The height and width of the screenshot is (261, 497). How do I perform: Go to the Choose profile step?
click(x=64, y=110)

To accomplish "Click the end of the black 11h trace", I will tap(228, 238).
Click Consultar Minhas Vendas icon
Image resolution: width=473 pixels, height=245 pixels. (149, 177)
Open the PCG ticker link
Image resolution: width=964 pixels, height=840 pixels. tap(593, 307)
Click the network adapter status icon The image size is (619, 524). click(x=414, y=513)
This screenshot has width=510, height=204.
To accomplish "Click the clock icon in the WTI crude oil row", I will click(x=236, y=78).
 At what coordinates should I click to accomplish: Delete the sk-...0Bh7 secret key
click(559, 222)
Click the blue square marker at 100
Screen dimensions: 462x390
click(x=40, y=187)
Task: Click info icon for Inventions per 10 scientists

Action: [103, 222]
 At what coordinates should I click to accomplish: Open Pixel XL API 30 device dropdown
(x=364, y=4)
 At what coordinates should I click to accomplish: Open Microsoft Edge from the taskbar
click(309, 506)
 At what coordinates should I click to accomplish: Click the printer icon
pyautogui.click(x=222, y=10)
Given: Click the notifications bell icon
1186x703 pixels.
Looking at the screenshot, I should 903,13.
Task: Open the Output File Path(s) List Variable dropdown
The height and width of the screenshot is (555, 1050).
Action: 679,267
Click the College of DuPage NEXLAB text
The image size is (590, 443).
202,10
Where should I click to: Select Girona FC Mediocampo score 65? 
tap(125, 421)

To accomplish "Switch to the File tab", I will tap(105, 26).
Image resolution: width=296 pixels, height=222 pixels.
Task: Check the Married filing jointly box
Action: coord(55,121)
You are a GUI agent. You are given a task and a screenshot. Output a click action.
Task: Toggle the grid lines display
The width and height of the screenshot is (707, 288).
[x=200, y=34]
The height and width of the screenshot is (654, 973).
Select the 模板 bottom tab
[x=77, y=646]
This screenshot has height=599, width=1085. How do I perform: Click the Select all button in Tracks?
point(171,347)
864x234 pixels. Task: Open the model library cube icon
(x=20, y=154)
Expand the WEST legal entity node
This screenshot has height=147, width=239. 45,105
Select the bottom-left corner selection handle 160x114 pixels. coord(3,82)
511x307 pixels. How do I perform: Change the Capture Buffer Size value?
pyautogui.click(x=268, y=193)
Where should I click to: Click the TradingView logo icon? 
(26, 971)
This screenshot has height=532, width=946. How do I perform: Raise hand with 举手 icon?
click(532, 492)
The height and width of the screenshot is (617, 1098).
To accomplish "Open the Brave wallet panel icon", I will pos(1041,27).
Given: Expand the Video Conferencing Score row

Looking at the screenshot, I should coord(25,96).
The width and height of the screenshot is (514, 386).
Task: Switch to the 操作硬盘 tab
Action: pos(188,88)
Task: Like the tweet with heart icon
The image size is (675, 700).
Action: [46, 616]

## [Written request]
Can you rewrite all of the records above as a JSON list of strings, one string per line, leaving out blank lines?

## [Answer for the task]
[
  "The height and width of the screenshot is (261, 497). How do I perform: Go to the Choose profile step?",
  "click(x=64, y=110)",
  "To accomplish \"Click the end of the black 11h trace\", I will tap(228, 238).",
  "Click Consultar Minhas Vendas icon",
  "Image resolution: width=473 pixels, height=245 pixels. (149, 177)",
  "Open the PCG ticker link",
  "Image resolution: width=964 pixels, height=840 pixels. tap(593, 307)",
  "Click the network adapter status icon The image size is (619, 524). click(x=414, y=513)",
  "This screenshot has width=510, height=204.",
  "To accomplish \"Click the clock icon in the WTI crude oil row\", I will click(x=236, y=78).",
  " At what coordinates should I click to accomplish: Delete the sk-...0Bh7 secret key",
  "click(559, 222)",
  "Click the blue square marker at 100",
  "Screen dimensions: 462x390",
  "click(x=40, y=187)",
  "Task: Click info icon for Inventions per 10 scientists",
  "Action: [103, 222]",
  " At what coordinates should I click to accomplish: Open Pixel XL API 30 device dropdown",
  "(x=364, y=4)",
  " At what coordinates should I click to accomplish: Open Microsoft Edge from the taskbar",
  "click(309, 506)",
  " At what coordinates should I click to accomplish: Click the printer icon",
  "pyautogui.click(x=222, y=10)",
  "Given: Click the notifications bell icon",
  "1186x703 pixels.",
  "Looking at the screenshot, I should 903,13.",
  "Task: Open the Output File Path(s) List Variable dropdown",
  "The height and width of the screenshot is (555, 1050).",
  "Action: 679,267",
  "Click the College of DuPage NEXLAB text",
  "The image size is (590, 443).",
  "202,10",
  "Where should I click to: Select Girona FC Mediocampo score 65? ",
  "tap(125, 421)",
  "To accomplish \"Switch to the File tab\", I will tap(105, 26).",
  "Image resolution: width=296 pixels, height=222 pixels.",
  "Task: Check the Married filing jointly box",
  "Action: coord(55,121)",
  "You are a GUI agent. You are given a task and a screenshot. Output a click action.",
  "Task: Toggle the grid lines display",
  "The width and height of the screenshot is (707, 288).",
  "[x=200, y=34]",
  "The height and width of the screenshot is (654, 973).",
  "Select the 模板 bottom tab",
  "[x=77, y=646]",
  "This screenshot has height=599, width=1085. How do I perform: Click the Select all button in Tracks?",
  "point(171,347)",
  "864x234 pixels. Task: Open the model library cube icon",
  "(x=20, y=154)",
  "Expand the WEST legal entity node",
  "This screenshot has height=147, width=239. 45,105",
  "Select the bottom-left corner selection handle 160x114 pixels. coord(3,82)",
  "511x307 pixels. How do I perform: Change the Capture Buffer Size value?",
  "pyautogui.click(x=268, y=193)",
  "Where should I click to: Click the TradingView logo icon? ",
  "(26, 971)",
  "This screenshot has height=532, width=946. How do I perform: Raise hand with 举手 icon?",
  "click(532, 492)",
  "The height and width of the screenshot is (617, 1098).",
  "To accomplish \"Open the Brave wallet panel icon\", I will pos(1041,27).",
  "Given: Expand the Video Conferencing Score row",
  "Looking at the screenshot, I should coord(25,96).",
  "The width and height of the screenshot is (514, 386).",
  "Task: Switch to the 操作硬盘 tab",
  "Action: pos(188,88)",
  "Task: Like the tweet with heart icon",
  "The image size is (675, 700).",
  "Action: [46, 616]"
]